Show each line of the records that contains the word "icon", treating uppercase and lowercase letters as different.

> **Extracted records**
'''
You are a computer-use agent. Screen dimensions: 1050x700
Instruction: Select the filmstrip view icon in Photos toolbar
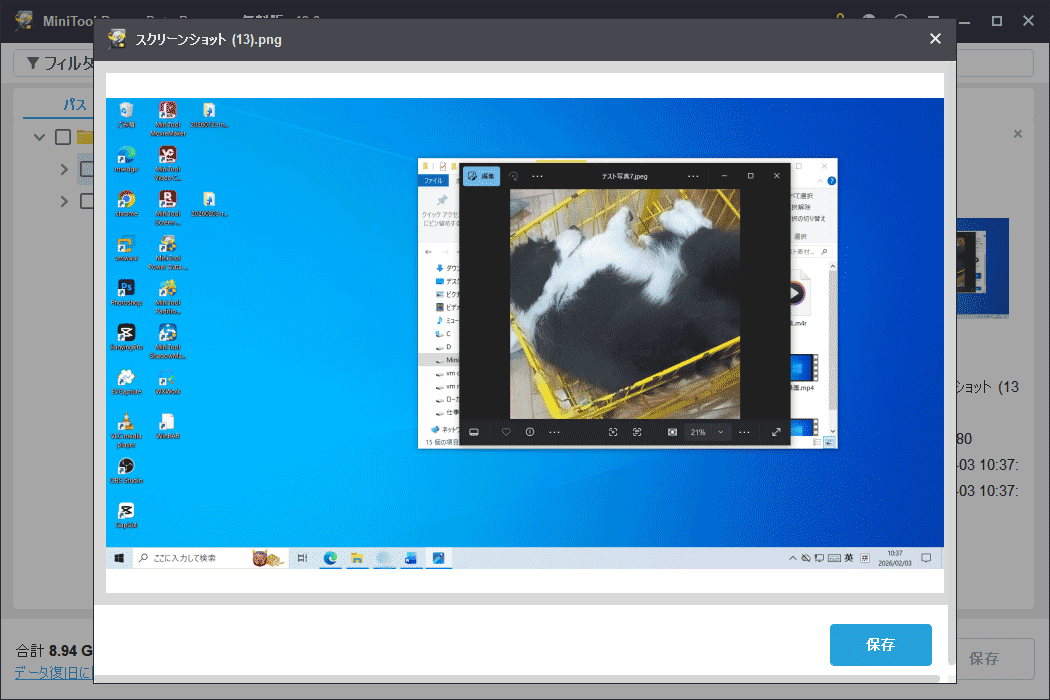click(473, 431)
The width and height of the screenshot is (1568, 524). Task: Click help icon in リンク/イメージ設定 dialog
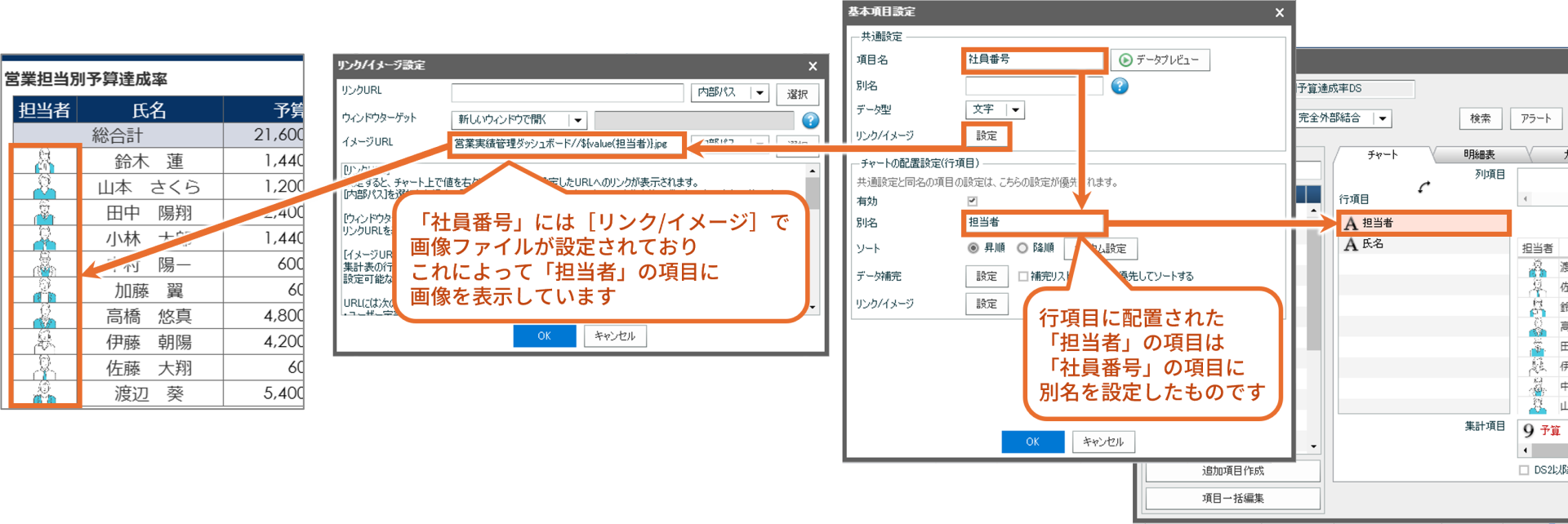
'''
'''
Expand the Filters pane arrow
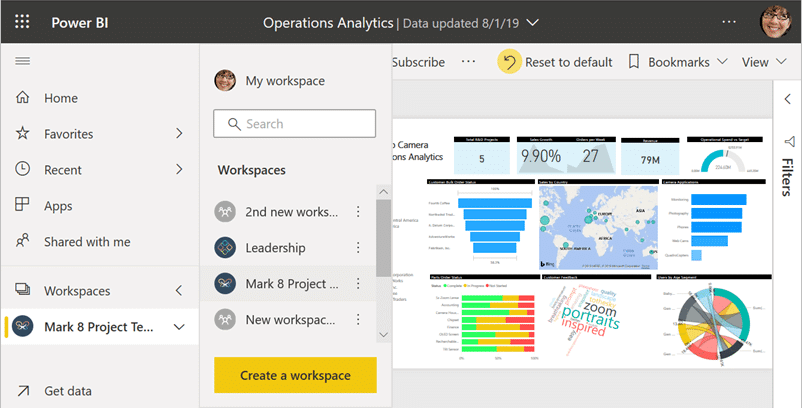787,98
'''
> **Reply to the exercise**
Instruction: Select the filmstrip view icon in Photos toolbar
The width and height of the screenshot is (1568, 524). Task: Click help icon in リンク/イメージ設定 dialog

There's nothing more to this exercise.